科学者が試験管内の変化を観察するように、今現在の自分が若き日の音楽作品を客観的に評価することは不可能である。なぜなら作品とは「モノ」であると同時に、その当時の自分自身が行っていた「こと」でもあるからだ。月並みな話だが、自分は中学から高校時代、モノと同時にことである音楽制作に明け暮れる日々を過ごした。当時の自分が描いていた夢は、ヤマハ音楽が毎年開催していたポピュラーミュージックコンテスト(通称ポプコン)、今でいうところのTeen's Music Festival (TMF) の全国大会に出場し、つま恋のステージで催される大会で入賞しメジャー・デビューすることであった。自分は幼少から学校の授業以外に音楽や楽器を習った経験はなく、技術も知識も能力もゼロだった。しかしそんなことは全く無関係な話で、当の本人は夢とは叶えるものだと信じて止まなかった。

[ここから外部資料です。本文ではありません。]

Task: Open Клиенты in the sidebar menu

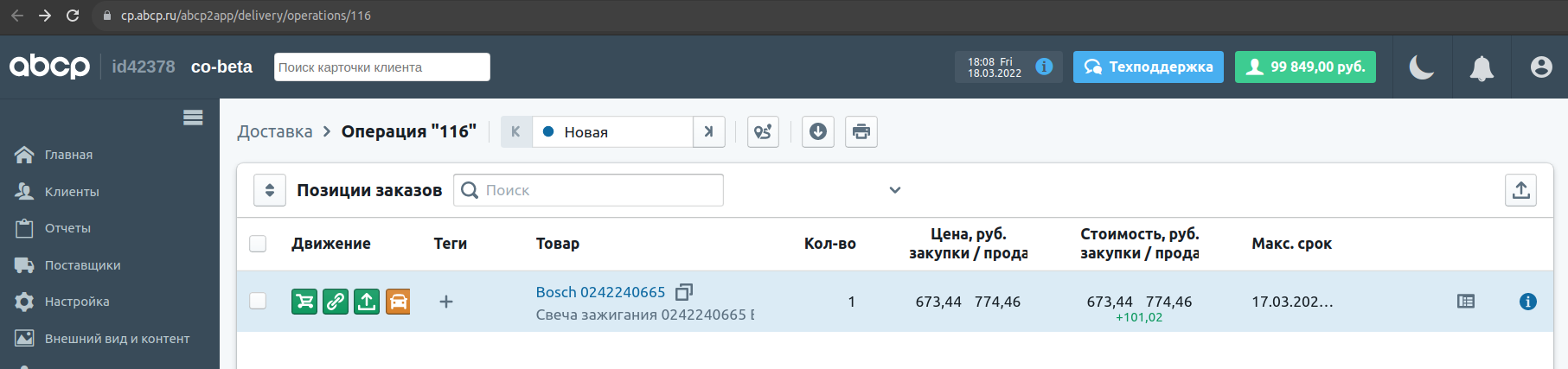Action: point(72,192)
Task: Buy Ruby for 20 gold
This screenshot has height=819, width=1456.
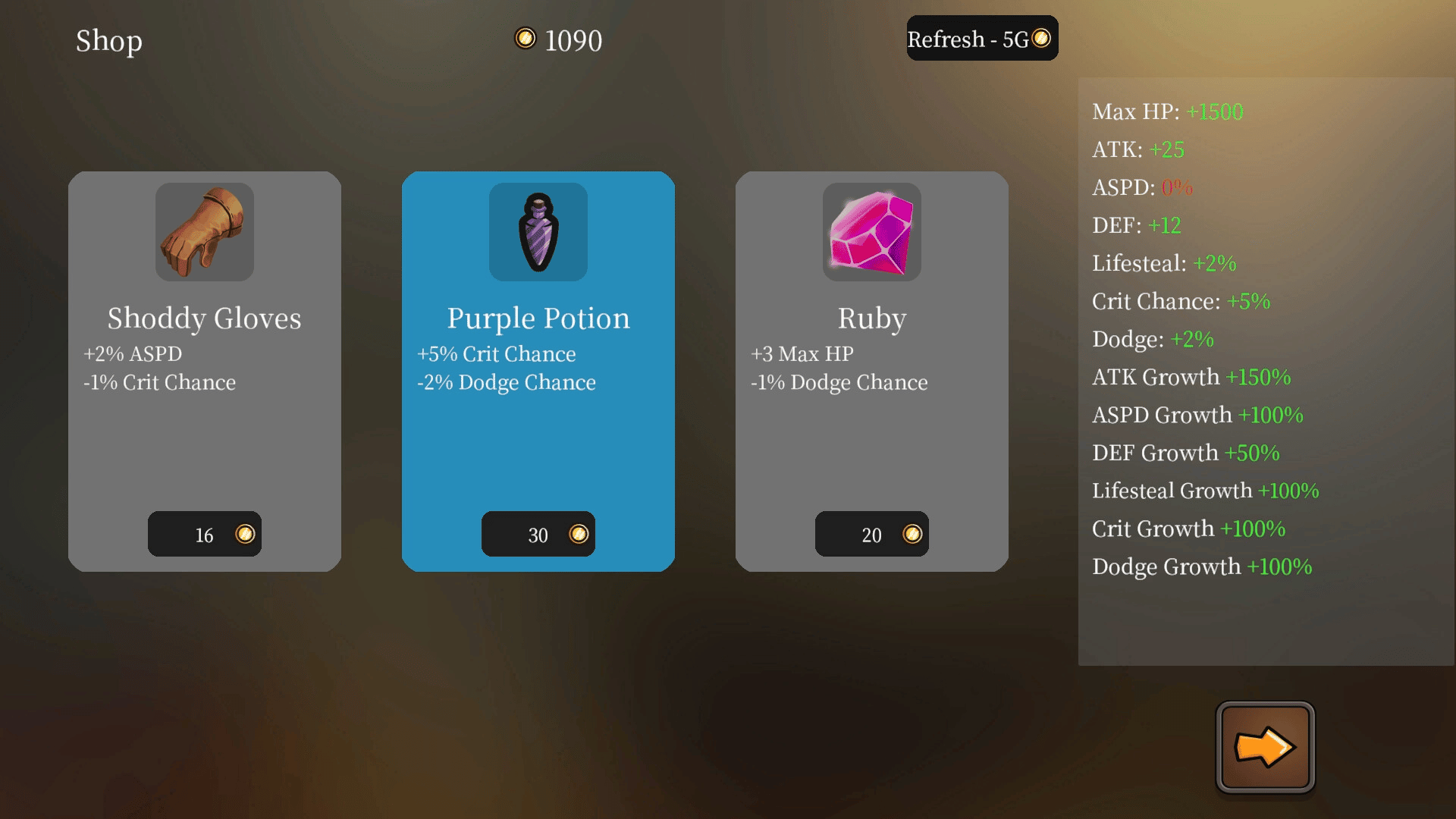Action: [871, 534]
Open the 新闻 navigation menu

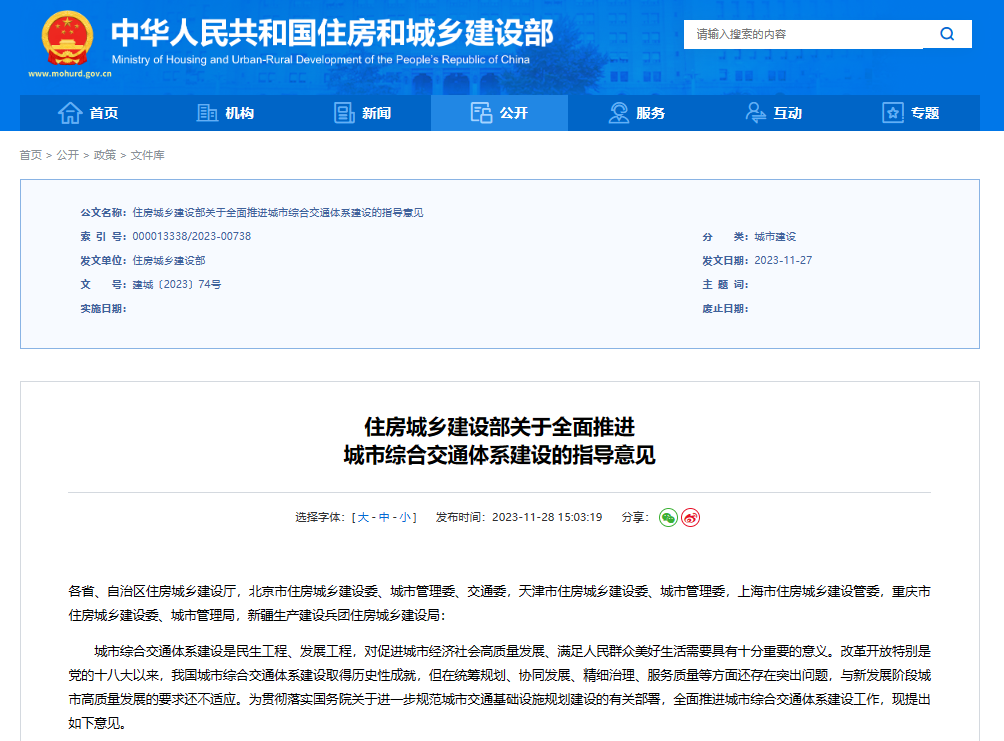[362, 113]
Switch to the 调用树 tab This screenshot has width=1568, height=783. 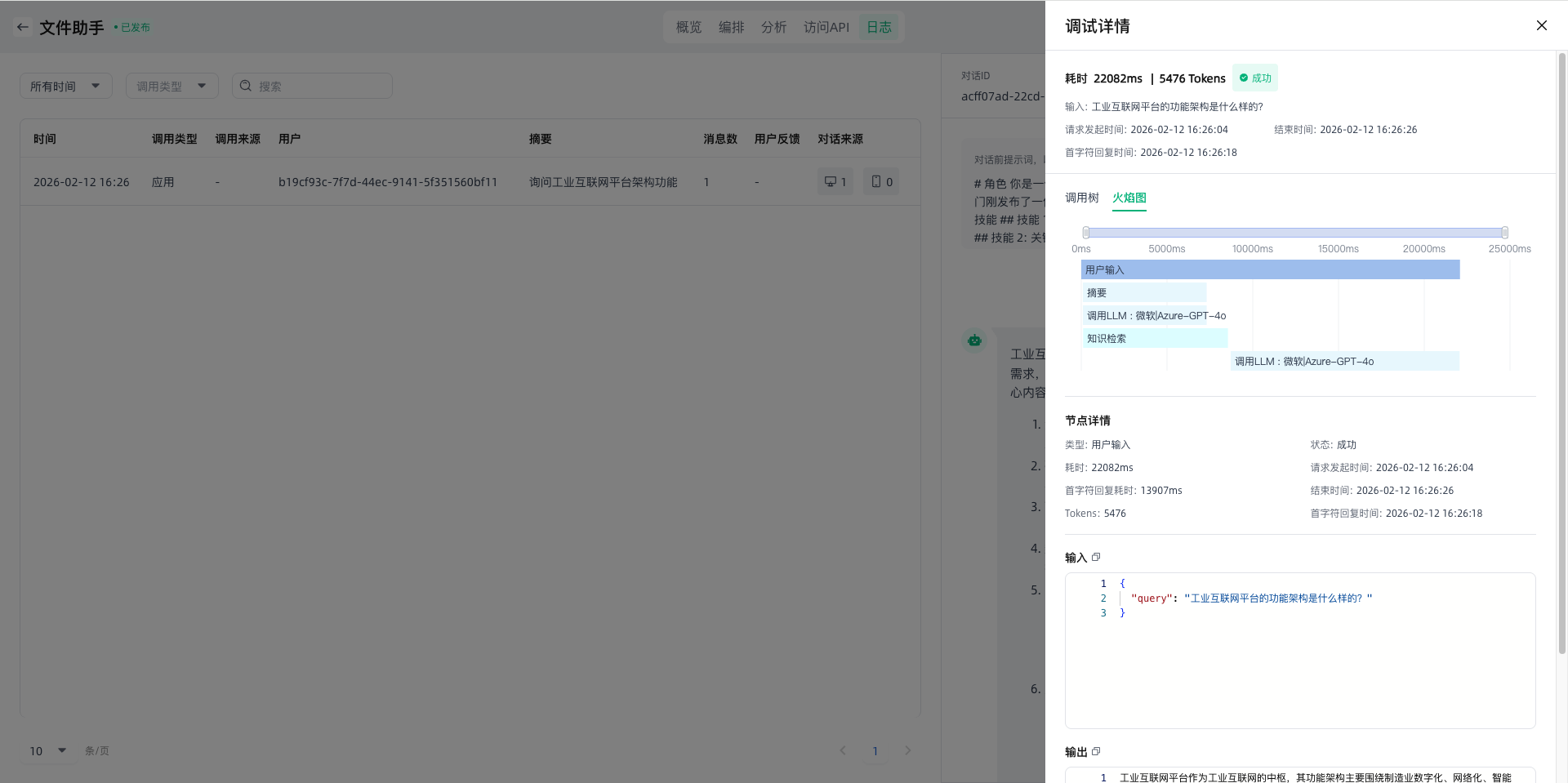click(x=1081, y=198)
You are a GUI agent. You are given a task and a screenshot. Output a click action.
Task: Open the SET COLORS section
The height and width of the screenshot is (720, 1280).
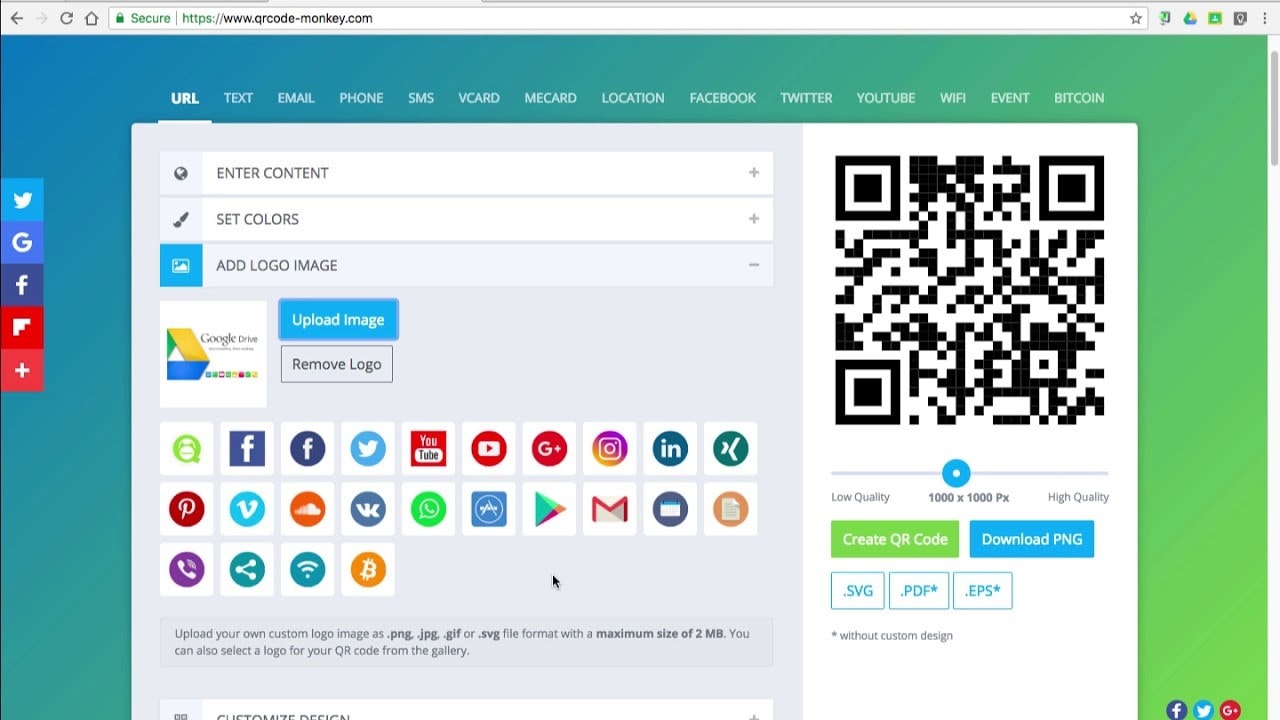tap(465, 219)
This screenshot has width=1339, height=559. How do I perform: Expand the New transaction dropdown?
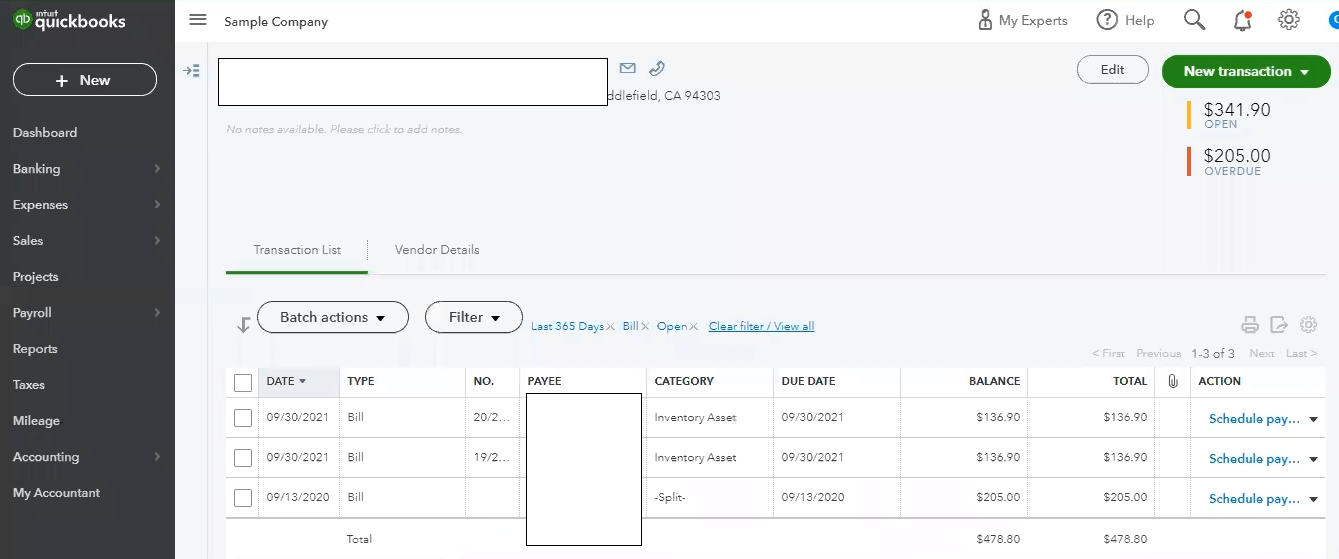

1980年代当時、ニューミュージック、テクノ、そしてヘビーメタルが全盛の時代、今では考えられないが世間や学校生活では理由も無く電子楽器、特にエレクトリックギターやバンド系のファッションに抑圧的であった。放課後にレンタルレコード店に行き、深夜にカセットテープに録音する。小型化したSONYのウォークマンを制服の内ポケットにしまい袖にイヤホンを通しては、先生の眼をカモフラージュしながら刺激的な新譜に聞き入っていた。イマジネーションが湧くと急いで帰り、ドルビーノイズリダクションシステム付のダブルカセットデッキを前にギターと生声で弾き語りを録音し、またそこにエアーで音を重ねる。そんな地道な多重録音がその頃の自分の日常だった。
小さな転帰が高校1年の夏に訪れた。クオリティはともかく自主制作の楽曲が深夜のTBSラジオを通じてオンエアーされたのだ。当時の肌感覚が今でも忘れられない。それを契機に受験の2文字は完全に身体から切り離され、毎晩明け方まで曲作りに熱を注いた。満を持して挑んだ高1のポプコンであったが、結果はもちろん箸にも棒にもかからず予選落ち。再起をかけて準備した高校2年のポプコンであったが、この年以降、主催者ヤマハの都合によりポプコンは開催されなくなった。その背景は諸説あるが、1980年代末期に日本中を熱狂させたバンドブームの到来である。自主制作によるインディーズレーベルからファンを獲得してアンダーグランドからのし上がる、そんな日本の音楽文化はこの時期に確立した。有頂天、ラフィンノーズ、ブルーハーツなど、いずれも自由奔放パンクなインディーズ出身のバンドの出現に、心を熱くせずにはいられなかった。そして自身の目指す矛先は、ポプコンからインディーズに変わった。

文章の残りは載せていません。